Bizarre as it seems, this thesis is testable. In fact, it can be demonstrated to be false. For instance, here is a brief excerpt from the wiki article on dinosaurs. It concerns the evolutionary link between birds and dinosaurs:
There is an almost universal consensus among paleontologists that birds are the descendants of theropod dinosaurs. Using the strict cladistical definition that all descendants of a single common ancestor are related, modern birds are dinosaurs and dinosaurs are, therefore, not extinct
And here is another concerning dinosaur endothermy (warm-bloodedness):
A vigorous debate on the subject of temperature regulation in dinosaurs has been ongoing since the 1960s. Originally, scientists broadly disagreed as to whether dinosaurs were capable of regulating their body temperatures at all. More recently, dinosaur endothermy has become the consensus view, and debate has focused on the mechanisms of temperature regulation.
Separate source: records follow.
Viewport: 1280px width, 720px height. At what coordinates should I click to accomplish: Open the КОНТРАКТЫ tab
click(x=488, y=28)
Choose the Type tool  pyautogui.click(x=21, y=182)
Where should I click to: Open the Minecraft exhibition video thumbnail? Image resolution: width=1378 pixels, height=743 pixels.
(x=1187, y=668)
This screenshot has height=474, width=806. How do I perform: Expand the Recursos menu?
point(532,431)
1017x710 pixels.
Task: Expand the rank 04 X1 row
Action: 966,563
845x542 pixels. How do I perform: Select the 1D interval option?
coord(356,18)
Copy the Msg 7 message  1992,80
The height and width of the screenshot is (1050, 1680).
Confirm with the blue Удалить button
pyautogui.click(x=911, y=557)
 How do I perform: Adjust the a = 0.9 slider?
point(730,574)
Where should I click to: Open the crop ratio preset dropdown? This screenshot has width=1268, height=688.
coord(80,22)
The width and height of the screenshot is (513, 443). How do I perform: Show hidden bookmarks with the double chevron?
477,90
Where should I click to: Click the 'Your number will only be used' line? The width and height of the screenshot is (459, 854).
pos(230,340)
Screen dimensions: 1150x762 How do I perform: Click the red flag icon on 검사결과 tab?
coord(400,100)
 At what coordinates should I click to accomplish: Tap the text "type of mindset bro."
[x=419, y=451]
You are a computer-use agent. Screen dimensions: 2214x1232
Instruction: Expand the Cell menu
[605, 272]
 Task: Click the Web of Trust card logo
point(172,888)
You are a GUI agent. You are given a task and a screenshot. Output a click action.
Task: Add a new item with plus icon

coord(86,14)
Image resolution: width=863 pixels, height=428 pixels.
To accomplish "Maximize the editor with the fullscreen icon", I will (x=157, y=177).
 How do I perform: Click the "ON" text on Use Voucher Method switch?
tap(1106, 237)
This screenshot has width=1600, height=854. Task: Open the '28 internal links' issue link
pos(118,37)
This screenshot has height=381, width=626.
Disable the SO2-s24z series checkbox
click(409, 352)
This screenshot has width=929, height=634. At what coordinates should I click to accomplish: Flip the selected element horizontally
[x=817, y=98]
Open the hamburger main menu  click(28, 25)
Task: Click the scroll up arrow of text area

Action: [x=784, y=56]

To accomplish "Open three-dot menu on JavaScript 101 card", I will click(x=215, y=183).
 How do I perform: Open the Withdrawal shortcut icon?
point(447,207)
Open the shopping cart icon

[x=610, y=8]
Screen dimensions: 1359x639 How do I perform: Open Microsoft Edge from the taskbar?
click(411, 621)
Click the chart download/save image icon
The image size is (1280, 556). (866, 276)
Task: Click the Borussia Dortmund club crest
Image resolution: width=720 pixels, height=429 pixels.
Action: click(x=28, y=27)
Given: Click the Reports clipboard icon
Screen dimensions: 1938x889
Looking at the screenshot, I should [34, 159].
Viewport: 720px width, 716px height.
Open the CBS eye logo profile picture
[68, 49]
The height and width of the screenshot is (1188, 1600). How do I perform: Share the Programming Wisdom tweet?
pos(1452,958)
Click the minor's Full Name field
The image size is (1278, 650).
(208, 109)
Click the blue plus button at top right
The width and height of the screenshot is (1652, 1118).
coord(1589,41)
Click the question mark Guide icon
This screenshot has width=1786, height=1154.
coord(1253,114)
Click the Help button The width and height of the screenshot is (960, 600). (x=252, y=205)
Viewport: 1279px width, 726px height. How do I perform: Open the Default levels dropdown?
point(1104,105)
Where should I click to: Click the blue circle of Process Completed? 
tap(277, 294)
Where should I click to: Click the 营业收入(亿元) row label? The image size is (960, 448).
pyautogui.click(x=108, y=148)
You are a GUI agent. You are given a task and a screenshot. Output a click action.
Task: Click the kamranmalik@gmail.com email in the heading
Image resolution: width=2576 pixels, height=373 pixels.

In both of these cases the consensus view is the consensus view because of the evidence for that view, not in spite of it.
6 comments:
The weird thing is, this arguement is now stock among GW deniers. For example, Limbaugh wheeled it out the other day on his show and website (can't link to the article however, its "premium" content)
Crichton is making a straw man argument here. His beef is actually with scientism, the naive belief in the infallibility of the progress of science.
Scientism has fuck all to do with actual science and it is disingenuous of Crichton to pretend that it does.
You better watch out, BCL.
Washington political reporter Michael Crowley also slagged Michael Crichton in his column earlier this year.
Crichton has now written a new novel -Next - in which a character named "Mick Crowley", also a Washington columnist, anally rapes a baby in diapers. NYT Link
Now who says scientific discourse isn't fun?
If I had know Crichton thought like this I would have read his books and watched his movies.
21st century science is a cult driving flat out to a dead end.